I just saw this list of 31 new mobile news sites on MobileRead which, by the way, is an awesome site covering mobile content in all it's forms.
AM New York
Chicago Sun Times
Crain's Chicago Business
Crain's New York Business
Los Angeles Times
Morning Call Online
NY Daily News
New York Times
San Francisco Chronicle
I took a look at some of these links and it turns out they all have, "Mobilized by Unified Mobility" at the bottom of every page. Following that link I found a description of the company and it's services. It looks like Unified Mobility has a mobile transformation service that uses site specific scripting to convert an existing web site to a mobile one. They claim that they can have the mobile edition of a typical business web site up and running in 3 to 10 days. This is obviously not garden variety transcoding, for one it's done with the consent of the content creator. This is significant because there is a a definate and understandable backlash against Google's mobile transcoder for expropriating and modifying content without permission. The other thing that's different about Unified Mobility's service is that it's clearly customized on a site by site basis to give a professional looking and highly usable site, something that totally automated transcoders like Google and Skweezer rarely achieve on complex pages.
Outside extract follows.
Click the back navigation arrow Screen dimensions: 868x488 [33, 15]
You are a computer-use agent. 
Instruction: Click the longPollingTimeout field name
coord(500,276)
Also notable is that most of the Unified Mobility sites that I looked at had ads. There were little "Sponsored by ... " at the top of most pages - where "..." would be the logo of Sprint or HP or Motorola, for example. Some pages had clickable text adds embedded within an article's text like "20% off Sprint Phones". Surprisingly, when you clicked through you got a form asking for your email address so the advertiser can send you details of the offer. Huh, this is mobile, entering an email address is a pain on most phones - shouldn't that be a a click to call link?
There are some gems in here like:
CNN, which has had a mobile site but years now but it's only available if your provider has partnered with them. This new url, which has a different layout, seems to be open to anyone. Also it's WAP2 (html) rather than wml which means it will work on html-only devices like the Sidekick/Hiptop and many PDA browsers. And if you do have wml-only phone you can access it through a transcoder like Google's or mine (wml link). I'll be adding links to transcoded wml versions of all these sites to the YesWap mobile portal shortly.
Wired Whose old mobile site hasn't been up dated since December.
The New York Times - which had a horrible old mobile site where the "stories" were hardly any longer than the headlines.
San Francisco Chronicle which up to now has only a paid subscription mobile site.
One thing that is curious is that some of new Unified Mobility sites are for news providers that already have decent existing mobile sites like, USA Today and the Los Angeles Times. I can't imagine that the old and new sites will continue to co-exist for long.